К примеру, я знаю наверняка – ни на ком другом костюмы не сидят так очумело хорошо, как на моем бойфренде. Странное, забавное слово – «бойфренд». В моем сознании оно рифмуется с бой-бабой. Игорь Вячеславович Апрель для бойфренда был слишком серьезным, солидным, высоким, красивым и непринужденным, со слишком ироничным взглядом умных зеленых глаз. Для бойфренда он слишком хорошо знал людей, слишком хорошо знал меня. Лучше, чем я сама себя.
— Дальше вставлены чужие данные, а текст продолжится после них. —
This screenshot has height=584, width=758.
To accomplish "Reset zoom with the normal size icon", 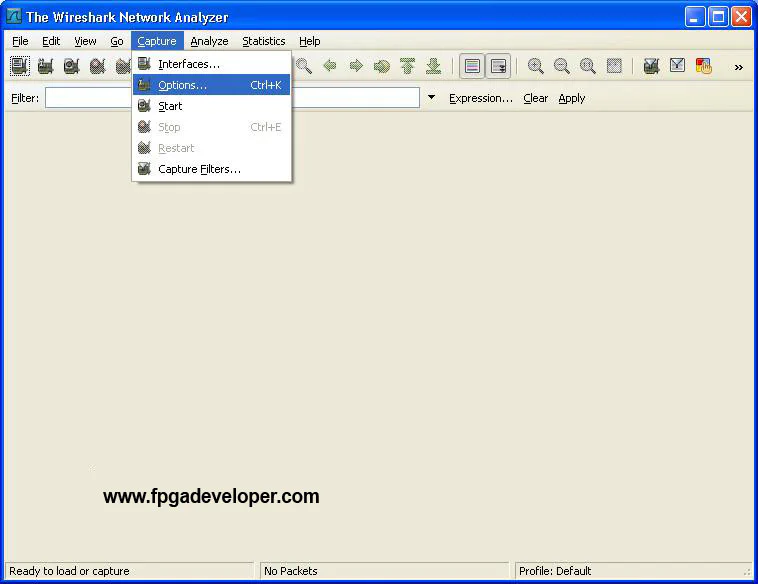I will click(588, 67).
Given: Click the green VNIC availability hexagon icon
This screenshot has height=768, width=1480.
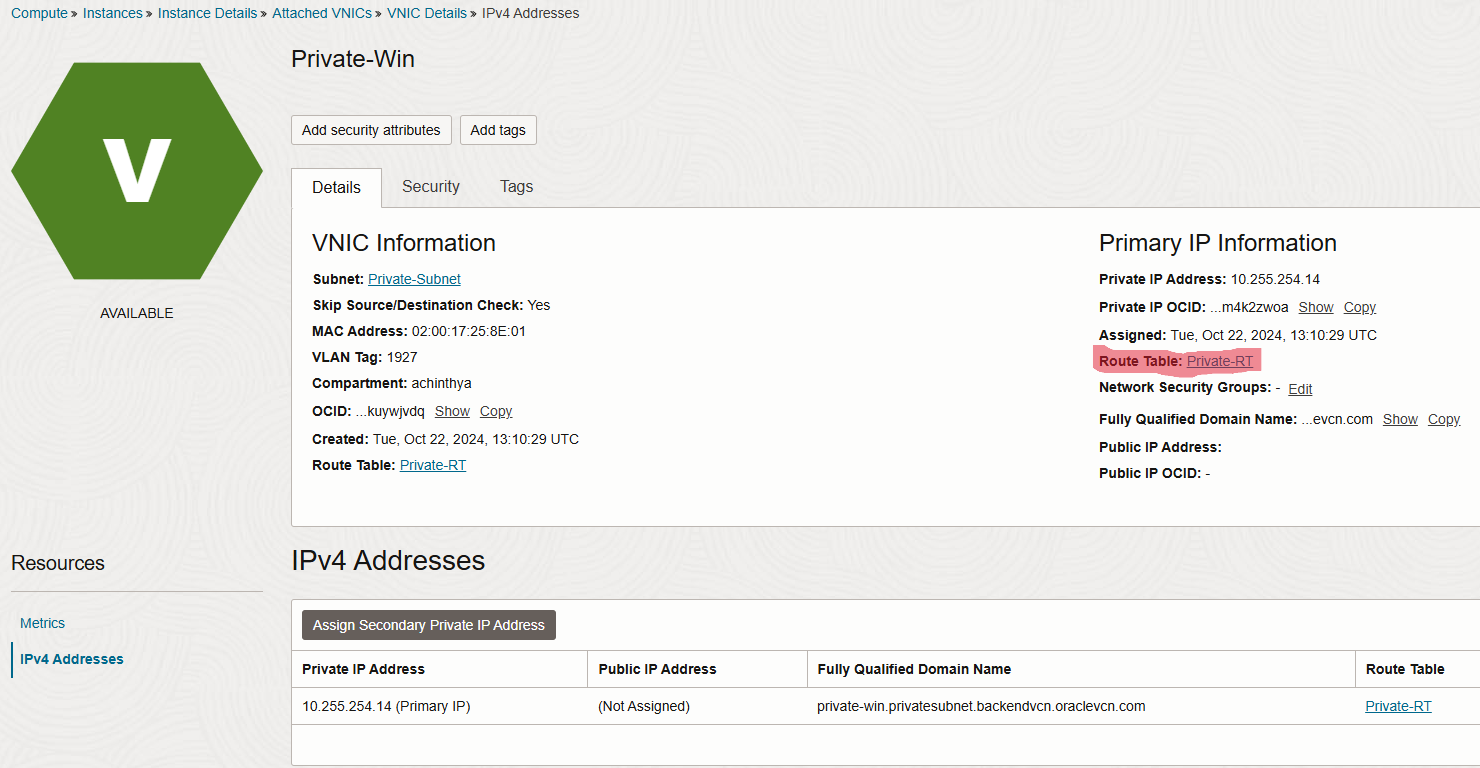Looking at the screenshot, I should click(x=136, y=170).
В нем было очень много этого «слишком», и главное из них – он был «слишком хорош» для меня. Все это читалось не только в глазах Верочки, дочери дяди Степы из Дмитрова, – в глазах всех наших родственников, когда они смотрели на меня и на Апреля – мужчину с обложки журнала, лениво стоящего рядом со мной и поддерживающего меня за локоть. Это было хорошо видно в одобрительных улыбках бабушек Зины и Нины. Ничего себе наша Файка отхватила себе мужика! Что-то тут не так. Такого просто не может быть. Может, он из этих… ну, не к столу будет сказано… которые эти… которых вроде опять запретили…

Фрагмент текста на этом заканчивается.